## WORK INSTRUCTIONS
No pictures go into the copy. Write out exactly the lines below from the one containing "The width and height of the screenshot is (500, 472)." through the one containing "This screenshot has width=736, height=407.".

[Stored data]
-=-=-

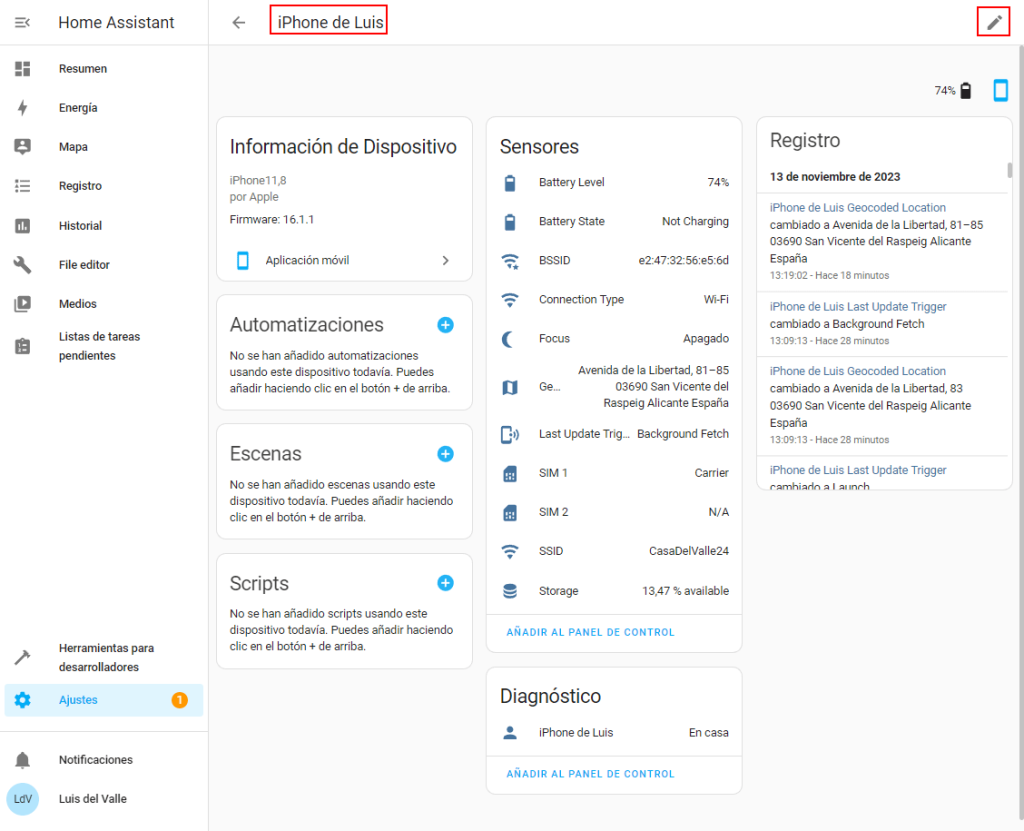The width and height of the screenshot is (1024, 831).
Task: Add a new script with plus icon
Action: 445,583
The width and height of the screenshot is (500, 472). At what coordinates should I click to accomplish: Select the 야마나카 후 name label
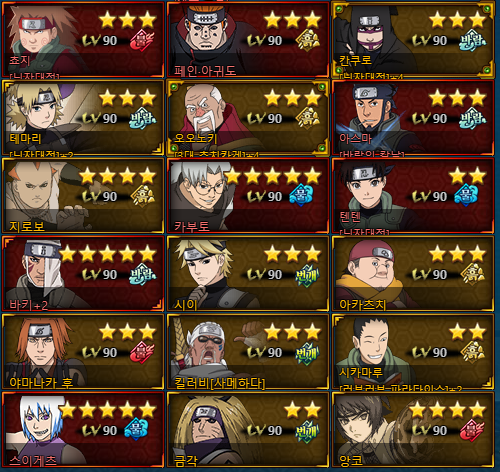[x=41, y=382]
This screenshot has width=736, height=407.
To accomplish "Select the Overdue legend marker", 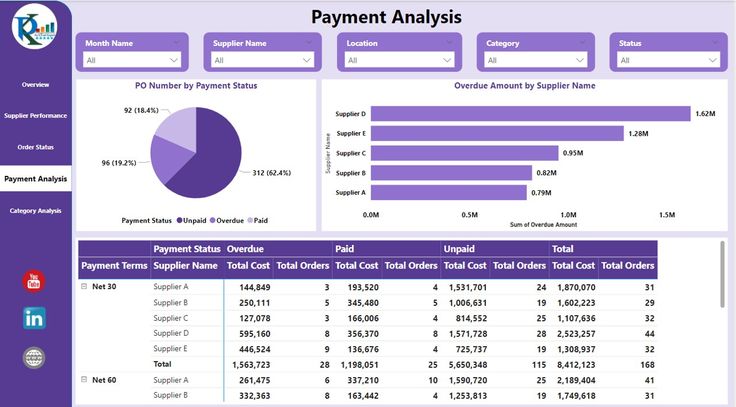I will (x=213, y=220).
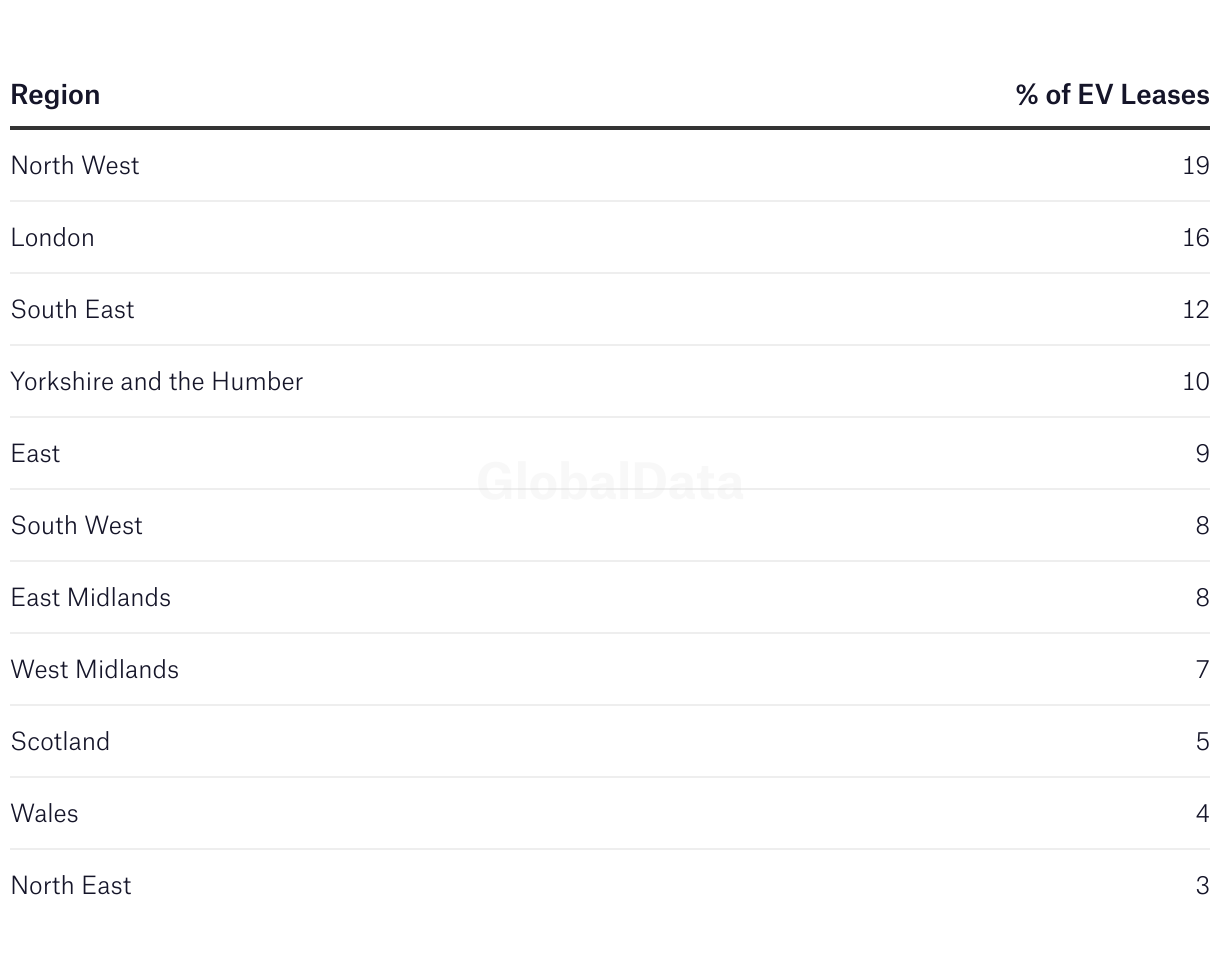Viewport: 1220px width, 962px height.
Task: Click the East Midlands region name
Action: [x=91, y=597]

-=-=-

## RESULT
The width and height of the screenshot is (500, 472). At what coordinates should I click to accomplish: Select the 야마나카 후 name label
[x=41, y=382]
This screenshot has width=736, height=407.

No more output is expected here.